-------- Excerpted data

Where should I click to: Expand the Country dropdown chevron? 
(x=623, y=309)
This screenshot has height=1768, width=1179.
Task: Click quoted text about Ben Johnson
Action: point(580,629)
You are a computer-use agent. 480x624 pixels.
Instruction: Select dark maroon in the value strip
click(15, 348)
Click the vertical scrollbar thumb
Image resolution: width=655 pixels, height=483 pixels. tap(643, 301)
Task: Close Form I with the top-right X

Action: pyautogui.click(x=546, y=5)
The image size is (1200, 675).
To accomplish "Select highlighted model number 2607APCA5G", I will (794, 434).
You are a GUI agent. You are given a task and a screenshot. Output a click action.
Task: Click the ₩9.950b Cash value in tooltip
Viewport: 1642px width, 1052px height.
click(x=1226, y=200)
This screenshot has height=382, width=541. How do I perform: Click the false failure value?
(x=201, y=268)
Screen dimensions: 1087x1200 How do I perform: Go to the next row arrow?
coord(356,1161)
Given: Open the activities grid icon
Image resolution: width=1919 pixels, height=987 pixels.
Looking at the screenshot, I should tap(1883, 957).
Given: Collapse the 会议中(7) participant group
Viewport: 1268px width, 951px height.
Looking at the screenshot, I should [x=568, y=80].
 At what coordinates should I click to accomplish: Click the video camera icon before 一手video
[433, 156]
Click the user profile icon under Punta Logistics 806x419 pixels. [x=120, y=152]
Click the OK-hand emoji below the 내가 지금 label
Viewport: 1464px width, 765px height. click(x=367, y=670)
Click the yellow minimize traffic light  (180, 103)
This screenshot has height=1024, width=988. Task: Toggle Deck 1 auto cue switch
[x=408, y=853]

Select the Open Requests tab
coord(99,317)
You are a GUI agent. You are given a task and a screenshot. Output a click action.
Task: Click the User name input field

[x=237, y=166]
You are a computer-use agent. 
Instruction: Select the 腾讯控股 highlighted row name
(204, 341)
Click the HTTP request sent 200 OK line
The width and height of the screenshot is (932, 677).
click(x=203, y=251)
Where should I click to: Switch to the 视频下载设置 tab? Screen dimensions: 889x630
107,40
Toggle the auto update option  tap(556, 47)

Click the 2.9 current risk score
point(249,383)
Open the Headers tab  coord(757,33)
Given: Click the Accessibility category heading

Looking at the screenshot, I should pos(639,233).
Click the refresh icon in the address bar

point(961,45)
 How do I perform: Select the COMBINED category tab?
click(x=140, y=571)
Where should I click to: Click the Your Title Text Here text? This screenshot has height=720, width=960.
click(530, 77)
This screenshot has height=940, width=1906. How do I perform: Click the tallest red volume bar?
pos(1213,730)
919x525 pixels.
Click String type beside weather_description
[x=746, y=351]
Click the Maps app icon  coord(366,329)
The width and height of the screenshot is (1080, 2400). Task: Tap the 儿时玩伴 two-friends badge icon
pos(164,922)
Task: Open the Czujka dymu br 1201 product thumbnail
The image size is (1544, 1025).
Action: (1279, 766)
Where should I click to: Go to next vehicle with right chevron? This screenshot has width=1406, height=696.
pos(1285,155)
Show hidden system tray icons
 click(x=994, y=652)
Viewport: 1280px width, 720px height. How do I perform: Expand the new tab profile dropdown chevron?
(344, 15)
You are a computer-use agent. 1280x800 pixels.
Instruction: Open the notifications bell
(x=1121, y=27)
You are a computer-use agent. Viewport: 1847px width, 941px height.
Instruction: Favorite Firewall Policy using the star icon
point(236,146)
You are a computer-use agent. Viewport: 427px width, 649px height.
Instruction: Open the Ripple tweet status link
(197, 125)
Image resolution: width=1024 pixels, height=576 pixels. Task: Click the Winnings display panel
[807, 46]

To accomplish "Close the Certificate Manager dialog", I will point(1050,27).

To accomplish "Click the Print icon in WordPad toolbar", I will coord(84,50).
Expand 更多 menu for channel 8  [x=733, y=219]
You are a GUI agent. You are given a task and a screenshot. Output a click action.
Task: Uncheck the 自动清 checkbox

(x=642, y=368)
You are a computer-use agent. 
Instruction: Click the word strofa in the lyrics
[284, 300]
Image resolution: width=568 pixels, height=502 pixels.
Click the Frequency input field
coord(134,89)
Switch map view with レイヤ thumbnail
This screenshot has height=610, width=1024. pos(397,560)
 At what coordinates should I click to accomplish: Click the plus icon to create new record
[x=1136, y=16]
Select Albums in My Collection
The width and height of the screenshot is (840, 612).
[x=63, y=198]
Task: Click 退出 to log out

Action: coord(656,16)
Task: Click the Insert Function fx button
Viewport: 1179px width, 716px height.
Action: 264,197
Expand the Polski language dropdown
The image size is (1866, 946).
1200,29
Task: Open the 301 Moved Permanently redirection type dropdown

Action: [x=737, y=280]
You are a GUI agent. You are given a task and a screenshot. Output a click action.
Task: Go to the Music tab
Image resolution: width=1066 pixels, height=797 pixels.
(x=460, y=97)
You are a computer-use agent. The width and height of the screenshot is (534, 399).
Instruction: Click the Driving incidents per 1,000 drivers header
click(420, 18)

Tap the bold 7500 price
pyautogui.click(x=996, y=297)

----------------

● **Task details**: Write out the full listing exactly as given.

● **Exercise output**:
Where should I click to: Expand the Country dropdown chevron? 
(x=623, y=309)
This screenshot has height=1768, width=1179.
Task: Click quoted text about Ben Johnson
Action: point(580,629)
You are a computer-use agent. 480x624 pixels.
Instruction: Select dark maroon in the value strip
click(15, 348)
Click the vertical scrollbar thumb
Image resolution: width=655 pixels, height=483 pixels. tap(643, 301)
Task: Close Form I with the top-right X

Action: pyautogui.click(x=546, y=5)
The image size is (1200, 675).
To accomplish "Select highlighted model number 2607APCA5G", I will (794, 434).
You are a GUI agent. You are given a task and a screenshot. Output a click action.
Task: Click the ₩9.950b Cash value in tooltip
Viewport: 1642px width, 1052px height.
click(x=1226, y=200)
This screenshot has height=382, width=541. How do I perform: Click the false failure value?
(x=201, y=268)
Screen dimensions: 1087x1200 How do I perform: Go to the next row arrow?
coord(356,1161)
Given: Open the activities grid icon
Image resolution: width=1919 pixels, height=987 pixels.
Looking at the screenshot, I should tap(1883, 957).
Given: Collapse the 会议中(7) participant group
Viewport: 1268px width, 951px height.
Looking at the screenshot, I should [x=568, y=80].
 At what coordinates should I click to accomplish: Click the video camera icon before 一手video
[433, 156]
Click the user profile icon under Punta Logistics 806x419 pixels. [x=120, y=152]
Click the OK-hand emoji below the 내가 지금 label
Viewport: 1464px width, 765px height. click(x=367, y=670)
Click the yellow minimize traffic light  (180, 103)
This screenshot has height=1024, width=988. Task: Toggle Deck 1 auto cue switch
[x=408, y=853]

Select the Open Requests tab
coord(99,317)
You are a GUI agent. You are given a task and a screenshot. Output a click action.
Task: Click the User name input field

[x=237, y=166]
You are a computer-use agent. 
Instruction: Select the 腾讯控股 highlighted row name
(204, 341)
Click the HTTP request sent 200 OK line
The width and height of the screenshot is (932, 677).
click(x=203, y=251)
Where should I click to: Switch to the 视频下载设置 tab? Screen dimensions: 889x630
107,40
Toggle the auto update option  tap(556, 47)

Click the 2.9 current risk score
point(249,383)
Open the Headers tab  coord(757,33)
Given: Click the Accessibility category heading

Looking at the screenshot, I should pos(639,233).
Click the refresh icon in the address bar

point(961,45)
 How do I perform: Select the COMBINED category tab?
click(x=140, y=571)
Where should I click to: Click the Your Title Text Here text? This screenshot has height=720, width=960.
click(530, 77)
This screenshot has height=940, width=1906. How do I perform: Click the tallest red volume bar?
pos(1213,730)
919x525 pixels.
Click String type beside weather_description
[x=746, y=351]
Click the Maps app icon  coord(366,329)
The width and height of the screenshot is (1080, 2400). Task: Tap the 儿时玩伴 two-friends badge icon
pos(164,922)
Task: Open the Czujka dymu br 1201 product thumbnail
The image size is (1544, 1025).
Action: (1279, 766)
Where should I click to: Go to next vehicle with right chevron? This screenshot has width=1406, height=696.
pos(1285,155)
Show hidden system tray icons
 click(x=994, y=652)
Viewport: 1280px width, 720px height. How do I perform: Expand the new tab profile dropdown chevron?
(344, 15)
You are a computer-use agent. 1280x800 pixels.
Instruction: Open the notifications bell
(x=1121, y=27)
You are a computer-use agent. Viewport: 1847px width, 941px height.
Instruction: Favorite Firewall Policy using the star icon
point(236,146)
You are a computer-use agent. Viewport: 427px width, 649px height.
Instruction: Open the Ripple tweet status link
(197, 125)
Image resolution: width=1024 pixels, height=576 pixels. Task: Click the Winnings display panel
[807, 46]

To accomplish "Close the Certificate Manager dialog", I will point(1050,27).

To accomplish "Click the Print icon in WordPad toolbar", I will coord(84,50).
Expand 更多 menu for channel 8  [x=733, y=219]
You are a GUI agent. You are given a task and a screenshot. Output a click action.
Task: Uncheck the 自动清 checkbox

(x=642, y=368)
You are a computer-use agent. 
Instruction: Click the word strofa in the lyrics
[284, 300]
Image resolution: width=568 pixels, height=502 pixels.
Click the Frequency input field
coord(134,89)
Switch map view with レイヤ thumbnail
This screenshot has height=610, width=1024. pos(397,560)
 At what coordinates should I click to accomplish: Click the plus icon to create new record
[x=1136, y=16]
Select Albums in My Collection
The width and height of the screenshot is (840, 612).
[x=63, y=198]
Task: Click 退出 to log out

Action: coord(656,16)
Task: Click the Insert Function fx button
Viewport: 1179px width, 716px height.
Action: 264,197
Expand the Polski language dropdown
The image size is (1866, 946).
1200,29
Task: Open the 301 Moved Permanently redirection type dropdown

Action: [x=737, y=280]
You are a GUI agent. You are given a task and a screenshot. Output a click action.
Task: Go to the Music tab
Image resolution: width=1066 pixels, height=797 pixels.
(x=460, y=97)
You are a computer-use agent. The width and height of the screenshot is (534, 399).
Instruction: Click the Driving incidents per 1,000 drivers header
click(420, 18)

Tap the bold 7500 price
pyautogui.click(x=996, y=297)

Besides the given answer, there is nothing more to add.